KUALA LUMPUR (NewsRise) - Malaysia's industrial production grew at a slower-than-expected pace in January, largely driven by higher manufacturing output, official data Monday showed.
The industrial production index - which measures output from factories, power plants, and mines - increased 3.5% in January from a year earlier, according to Department of Statistics' data. The print trailed a median 5.1% gain in a Nikkei NewsRise poll and December's 4.7% year-on-year growth.
The index contracted 4.6% in January when compared to December, and declined 1.1% month-on-month on a seasonally-adjusted basis, the department said.
Still, economists expect Malaysia's economy will likely hold up this year, backed by resilient domestic demand, although its trade-reliant sectors face downside risks from external developments.
"I won't read too much into it as other numbers, such as exports, have remained relatively supportive of growth," said Overseas-Chinese Banking Corporation's economist Wellian Wiranto. "The downside risk is still external."

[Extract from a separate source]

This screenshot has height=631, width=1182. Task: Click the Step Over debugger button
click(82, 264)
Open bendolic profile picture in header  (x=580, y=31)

Exports surged 13.6% in January from a year earlier, while imports climbed 16.1% year-on-year, data released last week showed.
Malaysia's key manufacturing sub-index rose 4.6% year-on-year, while electricity generation and mining activities gained 1.1% each in January. On a month-on-month basis, manufacturing production fell 5.3% while electricity output was down 2.0% and mining fell 3.3%.
"Overall, we remain cautious over the economic outlook as we believe electronics demand will likely fade beyond," the first half of 2017, said Nomura Securities. "Manufactured exports to the U.S. is also vulnerable to the risk from trade protectionism by the Trump administration."
The data for January is provisional and may be updated based on the latest available figures a month later.
The latest data suggests Malaysia's gross domestic product will likely expand 4.5% in the first quarter, bringing full-year growth to 4.5% in 2017, driven mostly by sustained consumer spending, said RHB Research Institute's economist Vincent Loo.
That matches a 4.5% year-on-year growth in the final quarter of 2016 and the government's estimate of between 4.0% and 5.0% for 2017.